_COMPITO DA SVOLGERE_
Scrivi il seguito del testo sul turismo in Italia dopo il Covid, riprendendo subito dopo la sua ultima frase.

_TESTO DI RIFERIMENTO_

Il turismo rappresenta il 13% del Pil ed è uno dei settori maggiormente colpiti dalla crisi del Covid. Dall’ultimo monitoraggio Enit, emerge che un 47,5% degli italiani partirà, rimarrà in Italia e probabilmente prenderà in considerazione come periodo vacanziero anche il mese di ottobre. Sarà un’estate di smartworking da alternare a periodi di brevi vacanze. Così come per il retail, costretto a utilizzare metodologie e strumenti di customer flow management, anche nel turismo, la distanza tra la fine delle vacanze e l’inizio si allungherà per occupare per brevi periodi in case vacanze e abitazioni private.
Il post Covid-19 fase 1 potrebbe gettare il seme per poi far fiorire la piantina mai nata della destagionalizzazione.
Intanto il governo sta pensando ad un fondo di 750 milioni della Cdp. Questo capitale dovrebbe essere investito per modernizzare e digitalizzare un comparto rappresentato da 33.166 strutture alberghiere che contano 2,25 milioni di posti letto che rendono l’Italia prima in Europa per disponibilità turistica.
Se utilizzassimo questa cifra per fare del turismo una priorità strategica per il paese, sarebbe un bene. Se passassimo dalla moltiplicazione dei messaggi su base regionale, ad una visione strategica complessiva in grado di far emergere le differenze e l’articolazione di una nuova offerta pensata, aggiornata e digitalizzata, in grado di passare dal fai da te e la polverizzazione, alla leadership globale.
La reputazione del nostro paese su scala globale è eccellente, perché non iniziare a trarne davvero un profitto?
Il comparto turistico ha un potenziale inespresso legato alla forte stagionalità del settore, dovuta a vincoli strutturali e di organizzazione del lavoro di stampo fordista e limitata promozione e sviluppo di offerta per la bassa stagione. Più del 50% del valore diretto dell’indotto è concentrato tra giugno e settembre, con strutture sottoutilizzate per gran parte dell’anno: media utilizzazione 67 ad agosto vs 16 a novembre. Inoltre, pur presentando un incomparabile patrimonio paesaggistico e culturale, l’Italia presenta ancora molti territori e destinazioni dal potenziale turistico inespresso.

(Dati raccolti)
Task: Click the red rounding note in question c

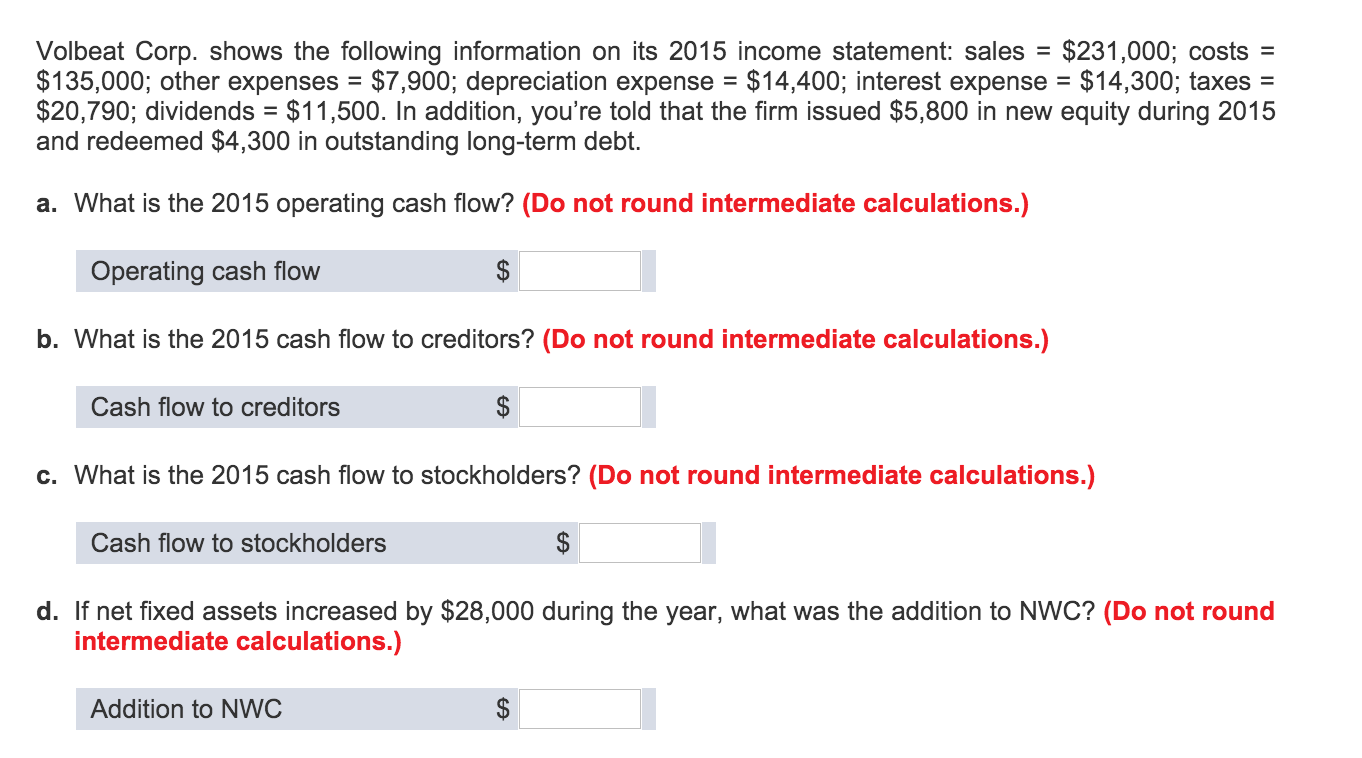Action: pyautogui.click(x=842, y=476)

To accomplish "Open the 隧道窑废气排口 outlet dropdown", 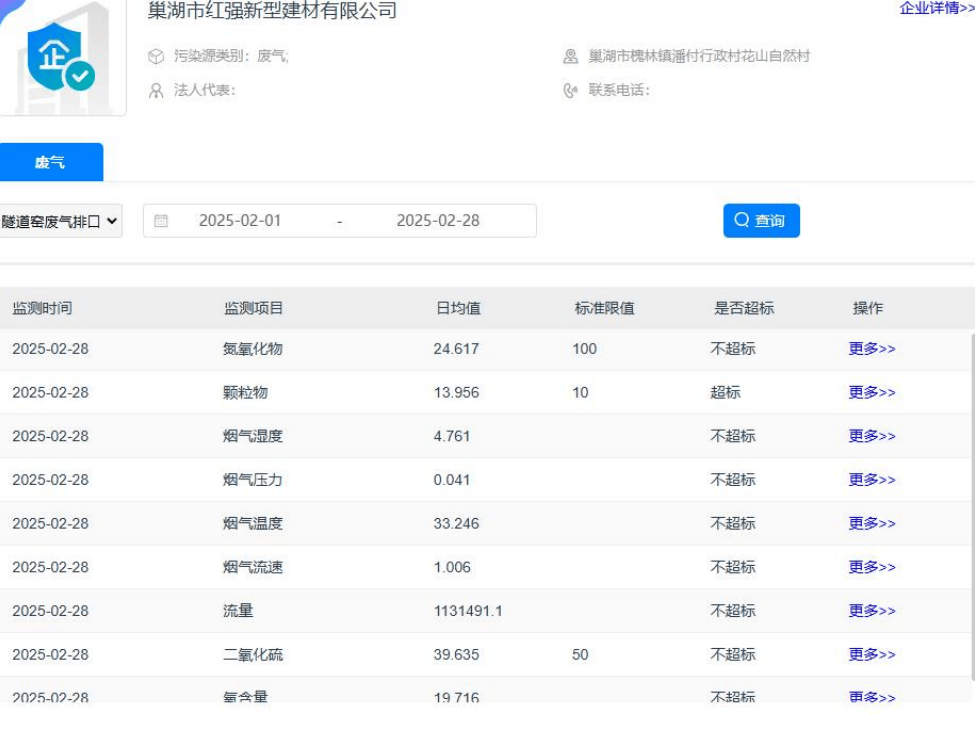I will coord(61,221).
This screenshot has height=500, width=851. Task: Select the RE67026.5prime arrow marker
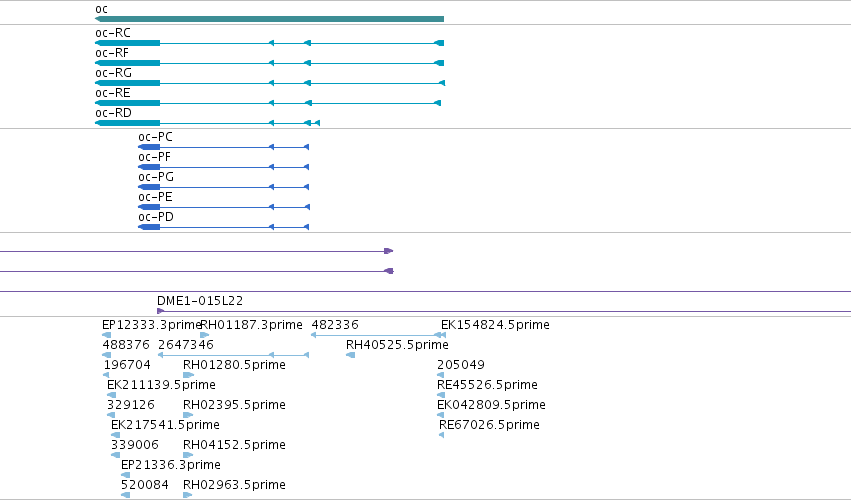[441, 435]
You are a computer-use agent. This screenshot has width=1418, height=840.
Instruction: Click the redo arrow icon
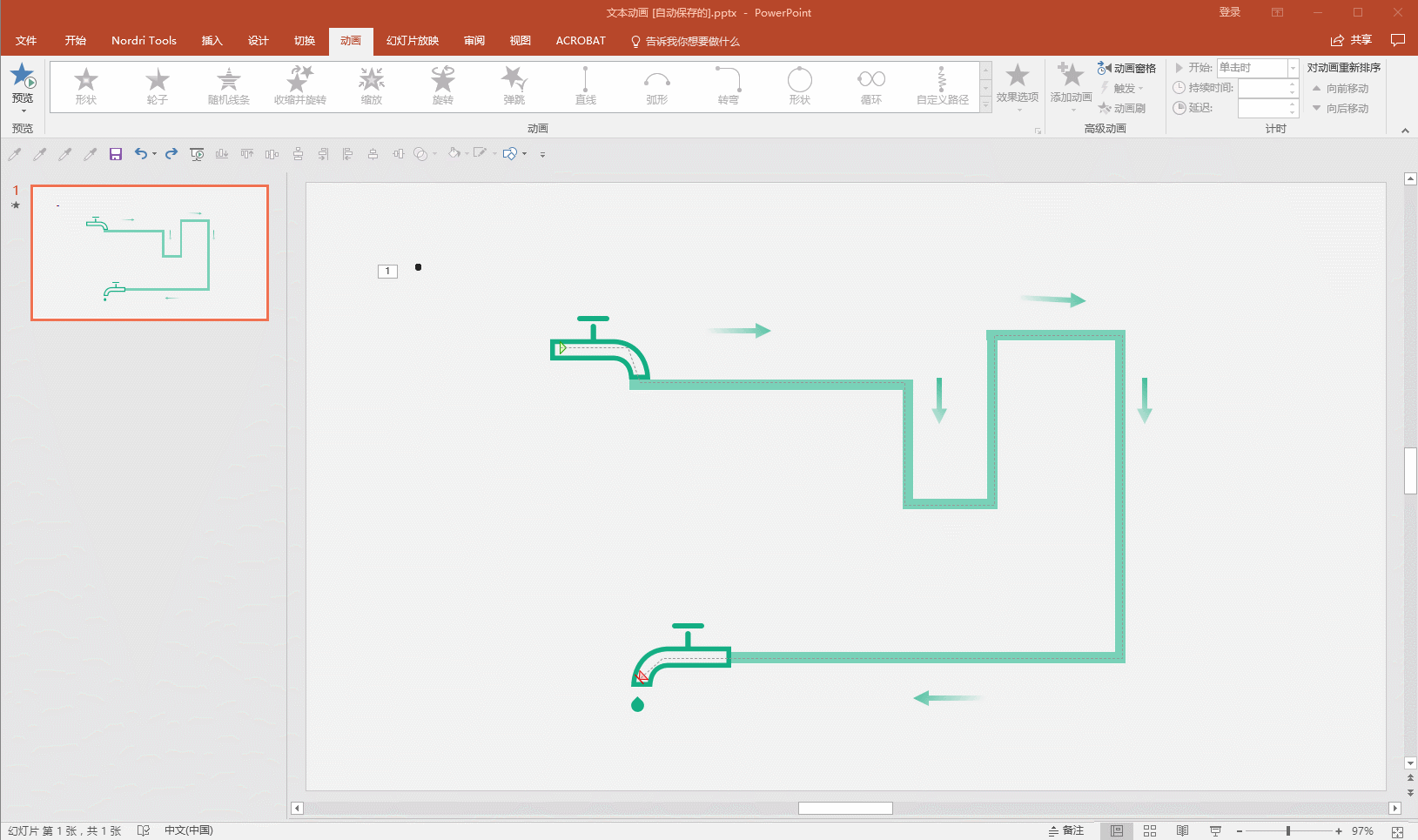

_RISPOSTA SCRITTA_
Il 60 del valore del comparto è generato in 5 regioni (Trentino-Alto Adige, Lombardia, Toscana, Lazio), da 4 prodotti città d’arte (FI, VE, MI), Lago di Garda, Trentino Alto Adige e Riviera Adriatica. Vi sono territori dal potenziale inespresso, specie al Sud. A titiolo esemplificativo a Sicilia ha estensione costiera e condizioni logistiche/climatiche comparabili alle Baleari, ma i livelli di presenze sono 10 volte inferiori.
Il patrimonio diffuso dell’Italia (es edilizio, storico, culturale e paesaggistico) non è valorizzato a pieno dal punto di vista turistico. Inoltre, solo 11 destinazioni italiane sono presenti nella “Rete delle Città Creative” dell’UNESCO, che ha l’obiettivo di rafforzare la cooperazione tra le città che hanno individuato nella creatività (design gastronomia, cinema, musica) l’elemento per il loro sviluppo sostenibile.
Tuttavia, a differenza dei principali Paesi competitor, negli ultimi anni l’Italia ha compiuto sforzi limitati per sviluppare nuovi “prodotti verticali”, legati a passioni o esigenze specifiche (come ad esempio il golf per la Spagna, che è diventata il leader europeo del settore con il 35 della quota di mercato). Proprio su questo ultimo punto, vale la pena di soffermarsi per ricordare come, quando si decide di elaborare una strategia e successivamente ci si organizza concretamente per realizzarla, i risultati arrivano. Negli anni 60’, quando ancora c’era Francisco Franco, la Spagna decise di fare del turismo una priorità strategica. Lasciano autonomia alle comunidad centralizzò la supervisione degli standard e l’offerta nelle trattative con governi e aziende straniere. Gli spagnoli studiarono anche l’Emilia- Romagna, poi decisero di andare oltre: non solo spiagge affollate ma campi da golf, relais, voli charter e un’agenzia pubblica che funziona.
Il turismo, in parole semplici, come ogni altro settore, dovrebbe essere guidato da una strategia che include la capacità di avere visione unitamente a un dipartimento di innovazione, che utilizzando le metodologie Lean, Agile, Design Thinking sia in grado di disegnare, raccogliere feedback, affinare e lanciare nuovi prodotti.
Su quali verticalità?
Sicuramente la nautica, sicuramente le città creative ad alto tasso di potenziale formativo esperienziale grazie ai musei, ai siti archeologici, l’artigianato specialistico e l’enogastronomia.